High atop Verrazano-Narrows Bridge, new NYC residents make a home
01.06.11
STATEN ISLAND, N.Y - High above the Narrows, gateway to New York Harbor, two of the Big City's newest residents have found a home.
Peregrine falcon chicks named "Rose," after the Staten Island community of Rosebank, and "Sunset," for Brooklyn's Sunset Park, have arrived in their aerie atop the 693-foot Brooklyn tower of the Verrazano-Narrows Bridge, according to the bridge's general manager Daniel DeCrescenzo.
The Metropolitan Transportation Authority (MTA) informs us that the birds are among nine peregrines, in three sets, that have lately hatched atop MTA spans. The other newcomers live on the Marine Parkway and Throgs Neck bridges.

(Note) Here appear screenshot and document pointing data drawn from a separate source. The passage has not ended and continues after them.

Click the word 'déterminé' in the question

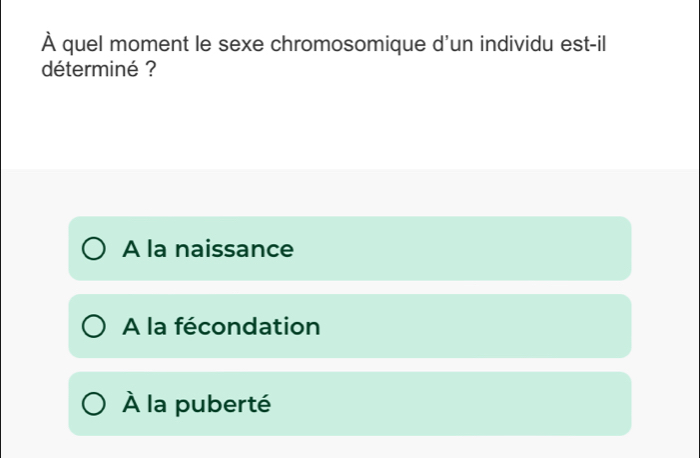(x=81, y=72)
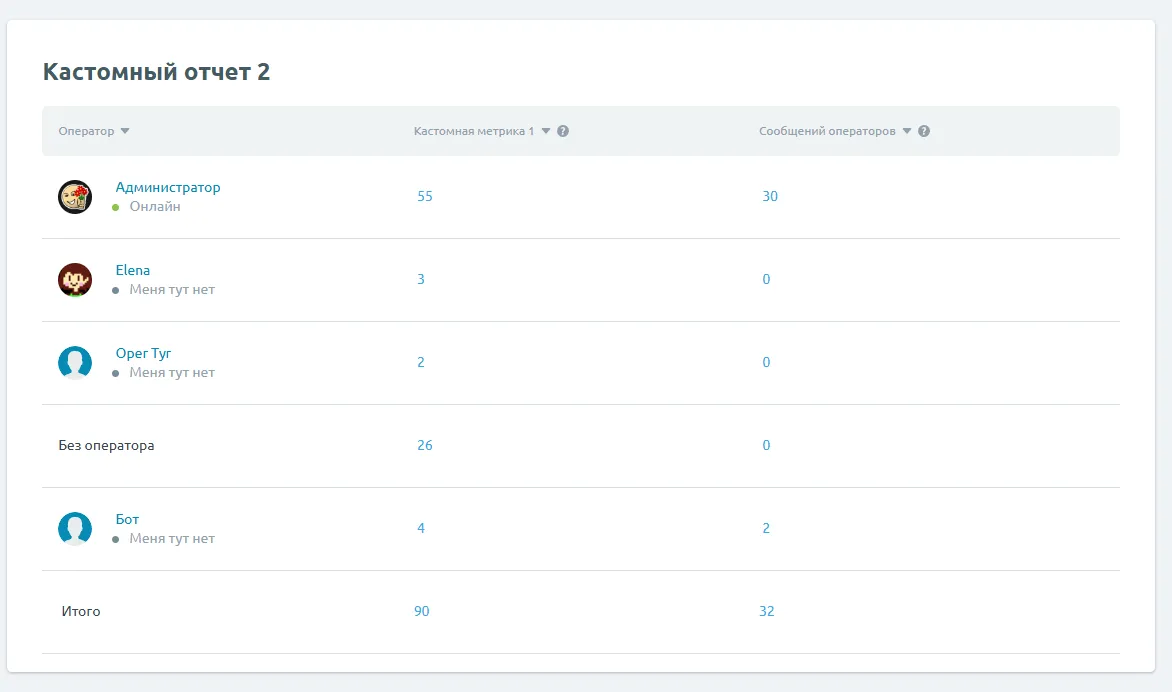Click Бот's messages count 2
Image resolution: width=1172 pixels, height=692 pixels.
click(x=766, y=528)
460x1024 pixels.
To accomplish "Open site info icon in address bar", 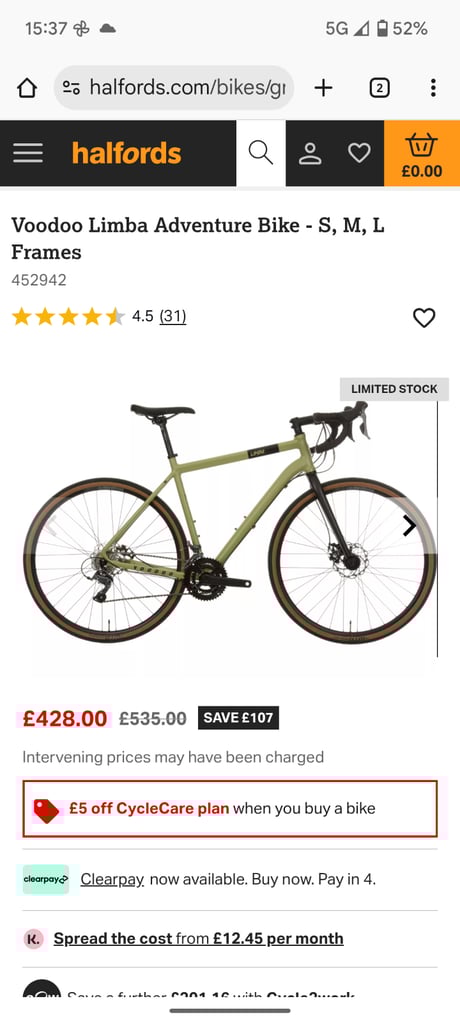I will pos(71,88).
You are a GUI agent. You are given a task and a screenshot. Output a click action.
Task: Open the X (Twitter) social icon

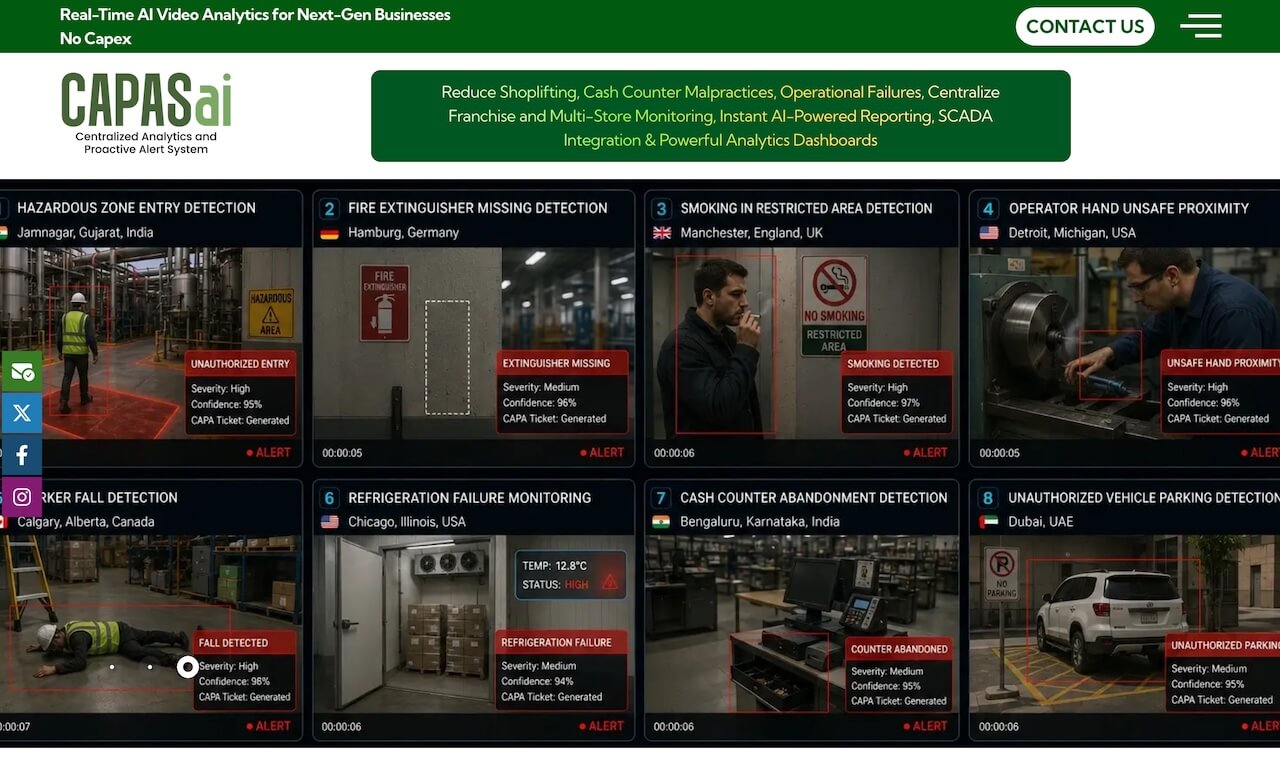[21, 413]
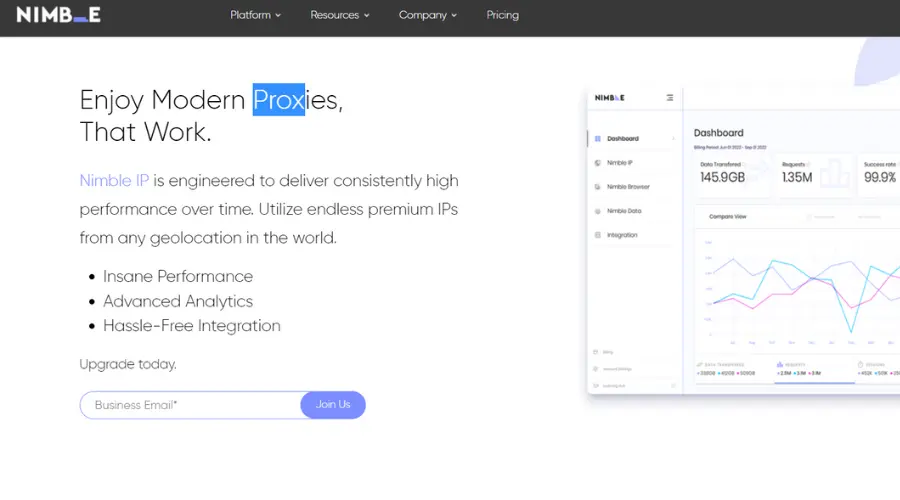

Scientific taxonomists know the birds as " falco peregrinus ." The name means "wandering falcon." Peregrines don't actually wander all that much, but they are the world's most widely distributed bird of prey. The only land mass not covered with ice that the peregrine is entirely absent from is New Zealand.
Peregrines can weigh up to 3.3 pounds. They can grow to 23 inches in length (females are larger than males) and can attain a wingspan of nearly four feet. They mate for life, and, their "wandering" name aside, they return to the same nest year after year.